↓↓↓

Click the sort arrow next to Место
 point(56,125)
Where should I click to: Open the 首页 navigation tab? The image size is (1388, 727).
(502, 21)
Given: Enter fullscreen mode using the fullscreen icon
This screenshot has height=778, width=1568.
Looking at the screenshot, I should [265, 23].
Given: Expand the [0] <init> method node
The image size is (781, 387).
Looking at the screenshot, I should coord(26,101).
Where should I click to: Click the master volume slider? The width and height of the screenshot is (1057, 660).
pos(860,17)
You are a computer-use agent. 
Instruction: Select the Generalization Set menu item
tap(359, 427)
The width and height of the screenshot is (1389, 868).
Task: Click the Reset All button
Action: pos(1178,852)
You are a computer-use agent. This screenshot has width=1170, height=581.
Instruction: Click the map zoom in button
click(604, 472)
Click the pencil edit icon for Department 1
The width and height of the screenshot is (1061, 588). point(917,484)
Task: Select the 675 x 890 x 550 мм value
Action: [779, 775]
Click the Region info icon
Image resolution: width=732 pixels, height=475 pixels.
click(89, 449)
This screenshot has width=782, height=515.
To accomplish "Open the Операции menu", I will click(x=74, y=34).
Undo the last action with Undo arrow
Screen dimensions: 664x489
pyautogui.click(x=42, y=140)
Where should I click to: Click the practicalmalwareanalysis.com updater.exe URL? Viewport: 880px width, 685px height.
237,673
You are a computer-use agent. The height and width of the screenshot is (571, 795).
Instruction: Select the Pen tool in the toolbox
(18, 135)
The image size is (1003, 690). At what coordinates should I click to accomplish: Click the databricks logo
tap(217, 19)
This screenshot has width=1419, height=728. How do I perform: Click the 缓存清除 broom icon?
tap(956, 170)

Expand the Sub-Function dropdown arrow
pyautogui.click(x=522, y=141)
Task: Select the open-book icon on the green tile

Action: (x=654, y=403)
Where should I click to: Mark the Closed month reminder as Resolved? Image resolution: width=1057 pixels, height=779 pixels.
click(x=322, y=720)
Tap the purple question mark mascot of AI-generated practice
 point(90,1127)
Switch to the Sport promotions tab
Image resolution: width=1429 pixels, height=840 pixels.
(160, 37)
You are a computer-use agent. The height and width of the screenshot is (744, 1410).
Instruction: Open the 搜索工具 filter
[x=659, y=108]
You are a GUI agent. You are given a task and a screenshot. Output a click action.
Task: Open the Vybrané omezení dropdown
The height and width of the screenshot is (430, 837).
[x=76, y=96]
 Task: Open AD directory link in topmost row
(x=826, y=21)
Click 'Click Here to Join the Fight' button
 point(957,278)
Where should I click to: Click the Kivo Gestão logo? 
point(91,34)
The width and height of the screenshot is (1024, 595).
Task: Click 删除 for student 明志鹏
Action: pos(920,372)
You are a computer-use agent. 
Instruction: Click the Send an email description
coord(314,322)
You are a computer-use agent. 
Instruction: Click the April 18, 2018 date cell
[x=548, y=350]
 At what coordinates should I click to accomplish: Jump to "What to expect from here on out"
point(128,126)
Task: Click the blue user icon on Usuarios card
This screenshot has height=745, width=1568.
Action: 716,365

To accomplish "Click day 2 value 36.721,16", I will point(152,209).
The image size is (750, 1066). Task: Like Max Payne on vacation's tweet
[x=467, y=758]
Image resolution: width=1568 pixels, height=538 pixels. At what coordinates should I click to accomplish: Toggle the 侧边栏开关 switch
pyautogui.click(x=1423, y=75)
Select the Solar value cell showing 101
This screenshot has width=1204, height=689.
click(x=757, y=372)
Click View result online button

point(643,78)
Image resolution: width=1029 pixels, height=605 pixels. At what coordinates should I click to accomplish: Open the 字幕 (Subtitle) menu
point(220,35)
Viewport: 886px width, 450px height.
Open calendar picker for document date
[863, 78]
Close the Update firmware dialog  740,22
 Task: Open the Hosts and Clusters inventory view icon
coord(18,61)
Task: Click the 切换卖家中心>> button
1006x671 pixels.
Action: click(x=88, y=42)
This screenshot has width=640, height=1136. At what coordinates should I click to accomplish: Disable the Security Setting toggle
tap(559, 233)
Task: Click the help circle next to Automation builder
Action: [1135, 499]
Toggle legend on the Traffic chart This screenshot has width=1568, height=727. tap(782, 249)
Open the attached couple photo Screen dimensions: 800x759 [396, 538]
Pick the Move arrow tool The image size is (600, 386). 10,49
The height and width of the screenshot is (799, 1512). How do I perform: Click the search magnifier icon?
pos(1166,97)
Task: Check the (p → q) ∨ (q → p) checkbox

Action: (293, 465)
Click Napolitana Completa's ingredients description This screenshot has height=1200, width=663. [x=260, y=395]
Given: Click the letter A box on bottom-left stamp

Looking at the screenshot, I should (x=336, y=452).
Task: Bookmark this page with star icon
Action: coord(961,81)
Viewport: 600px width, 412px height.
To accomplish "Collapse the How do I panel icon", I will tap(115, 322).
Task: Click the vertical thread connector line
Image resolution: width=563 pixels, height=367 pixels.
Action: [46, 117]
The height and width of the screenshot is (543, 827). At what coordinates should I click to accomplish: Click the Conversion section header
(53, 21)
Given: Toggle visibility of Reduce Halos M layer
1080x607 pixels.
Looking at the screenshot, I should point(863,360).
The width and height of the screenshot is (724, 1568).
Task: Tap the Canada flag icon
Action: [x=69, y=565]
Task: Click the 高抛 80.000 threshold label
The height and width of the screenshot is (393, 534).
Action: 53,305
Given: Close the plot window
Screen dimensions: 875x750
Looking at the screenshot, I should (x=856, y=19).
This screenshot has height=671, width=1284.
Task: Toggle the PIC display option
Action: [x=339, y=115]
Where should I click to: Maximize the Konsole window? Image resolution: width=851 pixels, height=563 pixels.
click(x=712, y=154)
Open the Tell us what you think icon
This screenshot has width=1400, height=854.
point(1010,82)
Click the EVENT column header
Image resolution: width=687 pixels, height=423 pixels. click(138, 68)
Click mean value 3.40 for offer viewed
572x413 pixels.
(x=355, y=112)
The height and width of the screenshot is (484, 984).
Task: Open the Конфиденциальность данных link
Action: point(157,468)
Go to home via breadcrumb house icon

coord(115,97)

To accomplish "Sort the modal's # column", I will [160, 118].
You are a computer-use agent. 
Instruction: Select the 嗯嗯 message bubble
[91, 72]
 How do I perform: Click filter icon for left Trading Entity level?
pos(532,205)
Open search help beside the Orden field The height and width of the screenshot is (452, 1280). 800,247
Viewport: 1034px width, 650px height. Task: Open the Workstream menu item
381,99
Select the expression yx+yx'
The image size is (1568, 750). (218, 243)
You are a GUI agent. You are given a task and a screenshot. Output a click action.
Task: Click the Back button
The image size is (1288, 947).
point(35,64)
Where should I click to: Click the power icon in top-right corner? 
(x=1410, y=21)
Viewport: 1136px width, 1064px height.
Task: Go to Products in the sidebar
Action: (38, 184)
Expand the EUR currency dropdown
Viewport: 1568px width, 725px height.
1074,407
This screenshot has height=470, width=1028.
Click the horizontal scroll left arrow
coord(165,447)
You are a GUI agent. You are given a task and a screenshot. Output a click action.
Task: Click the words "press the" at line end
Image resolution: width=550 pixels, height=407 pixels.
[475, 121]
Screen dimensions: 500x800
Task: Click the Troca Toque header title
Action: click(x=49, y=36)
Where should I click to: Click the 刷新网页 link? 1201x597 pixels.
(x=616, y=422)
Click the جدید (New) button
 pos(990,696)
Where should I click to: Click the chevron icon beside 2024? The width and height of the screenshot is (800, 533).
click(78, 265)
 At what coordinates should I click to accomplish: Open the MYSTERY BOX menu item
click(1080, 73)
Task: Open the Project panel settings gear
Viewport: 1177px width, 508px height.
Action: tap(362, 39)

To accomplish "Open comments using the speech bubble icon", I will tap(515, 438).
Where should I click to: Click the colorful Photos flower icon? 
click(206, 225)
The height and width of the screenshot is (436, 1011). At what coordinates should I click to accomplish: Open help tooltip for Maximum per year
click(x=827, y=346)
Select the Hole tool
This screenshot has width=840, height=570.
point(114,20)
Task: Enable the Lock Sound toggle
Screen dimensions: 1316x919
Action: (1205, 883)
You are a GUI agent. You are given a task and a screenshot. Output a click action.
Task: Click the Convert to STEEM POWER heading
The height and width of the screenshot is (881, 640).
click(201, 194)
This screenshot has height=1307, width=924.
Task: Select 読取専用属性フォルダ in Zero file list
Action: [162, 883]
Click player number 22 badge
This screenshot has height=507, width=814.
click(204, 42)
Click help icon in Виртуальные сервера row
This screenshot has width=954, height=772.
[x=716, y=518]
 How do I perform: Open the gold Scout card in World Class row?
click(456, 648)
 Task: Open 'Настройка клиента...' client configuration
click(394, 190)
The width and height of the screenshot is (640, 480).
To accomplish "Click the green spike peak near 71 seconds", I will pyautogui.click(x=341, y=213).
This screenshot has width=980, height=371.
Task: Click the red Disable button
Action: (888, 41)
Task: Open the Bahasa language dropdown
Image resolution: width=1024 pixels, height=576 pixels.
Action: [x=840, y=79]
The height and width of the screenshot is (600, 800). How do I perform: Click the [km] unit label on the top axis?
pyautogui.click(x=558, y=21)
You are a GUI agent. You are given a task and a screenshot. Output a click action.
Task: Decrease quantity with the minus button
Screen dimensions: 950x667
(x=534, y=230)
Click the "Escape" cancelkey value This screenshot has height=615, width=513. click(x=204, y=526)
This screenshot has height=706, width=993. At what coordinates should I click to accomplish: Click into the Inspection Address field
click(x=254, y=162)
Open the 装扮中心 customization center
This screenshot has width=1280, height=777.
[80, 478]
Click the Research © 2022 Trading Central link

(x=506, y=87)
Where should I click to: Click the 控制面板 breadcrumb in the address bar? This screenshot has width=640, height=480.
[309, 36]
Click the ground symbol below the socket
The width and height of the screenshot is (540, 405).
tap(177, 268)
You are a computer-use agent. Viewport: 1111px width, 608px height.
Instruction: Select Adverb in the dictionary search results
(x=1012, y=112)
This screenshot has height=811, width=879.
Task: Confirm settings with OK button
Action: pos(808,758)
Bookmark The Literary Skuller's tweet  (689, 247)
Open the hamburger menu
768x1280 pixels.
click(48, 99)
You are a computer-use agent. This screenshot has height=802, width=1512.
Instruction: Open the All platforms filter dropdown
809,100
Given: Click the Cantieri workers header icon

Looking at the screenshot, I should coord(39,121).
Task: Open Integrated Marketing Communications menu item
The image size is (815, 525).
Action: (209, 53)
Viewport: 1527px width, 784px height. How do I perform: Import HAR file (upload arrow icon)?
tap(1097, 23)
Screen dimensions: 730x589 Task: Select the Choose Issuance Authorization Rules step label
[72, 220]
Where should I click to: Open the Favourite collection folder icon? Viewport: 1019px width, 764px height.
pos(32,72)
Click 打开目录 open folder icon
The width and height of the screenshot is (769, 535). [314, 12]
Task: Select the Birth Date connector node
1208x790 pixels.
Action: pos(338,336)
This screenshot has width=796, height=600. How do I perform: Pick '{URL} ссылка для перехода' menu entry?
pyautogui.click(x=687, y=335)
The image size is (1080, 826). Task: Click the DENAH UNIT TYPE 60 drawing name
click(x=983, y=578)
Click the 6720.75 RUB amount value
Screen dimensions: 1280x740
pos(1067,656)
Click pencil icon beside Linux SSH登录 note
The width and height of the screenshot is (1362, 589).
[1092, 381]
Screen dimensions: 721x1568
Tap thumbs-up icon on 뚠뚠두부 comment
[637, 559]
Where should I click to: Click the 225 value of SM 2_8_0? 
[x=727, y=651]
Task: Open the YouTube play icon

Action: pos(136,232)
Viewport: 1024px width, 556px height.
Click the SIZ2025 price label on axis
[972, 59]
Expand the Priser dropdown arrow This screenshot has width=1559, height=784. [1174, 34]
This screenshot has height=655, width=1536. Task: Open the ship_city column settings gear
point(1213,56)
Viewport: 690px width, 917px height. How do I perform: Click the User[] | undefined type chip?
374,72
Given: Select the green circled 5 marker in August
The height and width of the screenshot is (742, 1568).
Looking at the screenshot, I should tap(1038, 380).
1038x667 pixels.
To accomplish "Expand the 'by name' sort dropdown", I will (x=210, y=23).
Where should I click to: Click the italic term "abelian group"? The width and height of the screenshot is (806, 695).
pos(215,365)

↑↑↑

▶ [Try it] Scan the data above and report each line in which "connector" is present.

▶ [Written response]
Task: Click the vertical thread connector line
Task: Select the Birth Date connector node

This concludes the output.